After $205 million and three years of construction, Carnegie Mellon University's David A. Tepper Quad is complete. The five-story building in Oakland — built by Moore Ruble Yudell in association with Pittsburgh’s Renaissance 3 Architects — will house CMU's Tepper School of Business, which promotes itself as “the world’s most forward-looking business school,” with an ethos that emphasizes interconnectedness among people and fields of study. Accordingly, said Tepper Dean Robert Dammon, the new building must “showcase and elevate CMU’s culture of cross-campus collaboration and interdisciplinary problem-solving.”
Expectations for new architecture are high at the campus level as well. President Farnam Jahanian called Tepper Quad a “new front door of Carnegie Mellon University.” At opening ceremonies, he concluded, “This building says a lot about who we are as an institution and where we’re going.”
Many of these expectations are well met. Twenty-four classrooms in various configurations are wired for the latest teaching media and accompanying global communications, as is the new 600-seat auditorium, CMU’s largest. The Swartz Center for Entrepreneurship includes 10 “maker spaces” to support the hands-on experimentation of startup development. There is a new center for technology-enhanced learning and an interactive global languages and cultures room. An executive education center occupies the fifth floor, and both a welcome center and fitness center occupy the first. Tepper Quad seems to have a distinct space for every purpose.
Perhaps even more notable are the less specialized spaces. Architect Buz Yudell commented, “there needs to be a diversity of types of space, of characters of space, from sort of quiet to lively, from spaces of movement to spaces of repose.”
So the building is filled with meeting rooms and breakout spaces — unassigned areas for informal collaboration. The first two floors have great swaths of public space, with custom furniture for small clusters of people. In the more private upper floors, coffee stations near extra-wide hallways can accommodate spontaneous conversations.
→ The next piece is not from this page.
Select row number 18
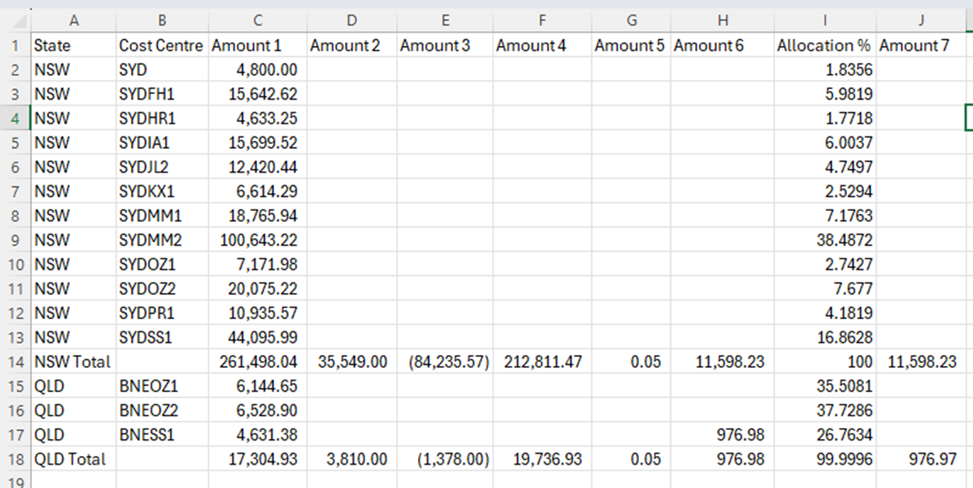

The best of these open spaces is the building’s main atrium. Tepper Quad’s sunlit, four-story lobby and food court is traversed by curving walkways with ovoid openings to accommodate stairs and accentuate views. Comparison shopping shows that essentially all new business schools get some variety of a soaring lobby, but this one is positioned as more of a campus-wide amenity.
The problem is that the exterior design of the building appears as an unraveling jumble of missteps and shortcomings. Its yellow brick and horizontal windows haven’t advanced much from the GSIA building of 1952, except for some oddly off-grid windows. One administrator admitted that during the Tepper Quad’s design process, he wanted “to be more inspired by the building,” so the team “changed it and made it more inspirational.”
So the 1950s design has shards of a 1970s building tacked on or pushing out at angles. These misplaced references to previous decades say nothing about a harmonious present, let alone a promising future.
Meanwhile, the metaphorical front door along Forbes Avenue, approached from Craig Street, is actually two small and slightly confusing entries, one for a narrow stair tower, and the other to a long and uncharacteristically dead corridor along the auditorium. The main front door is further up the street, not optimally placed for the neighborhood. Nor does it connect with the spaces above the way the building façade suggests that it does.
The whole building aims toward the rest of campus at a strangely oblique angle, with the pleasant atrium presenting a strangely blank glass façade to pedestrians from the other direction. From inside the atrium, you seem to be looking at the bus stop. That area in that view will be getting a redesign, but not enough to anchor such an important campus view.
The David A. Tepper Quad is a praiseworthy achievement across many of its stated goals, but it also falls terribly short in some crucial areas of architecture. The building needs to articulate a vision of the future as emphatically as its advocates do.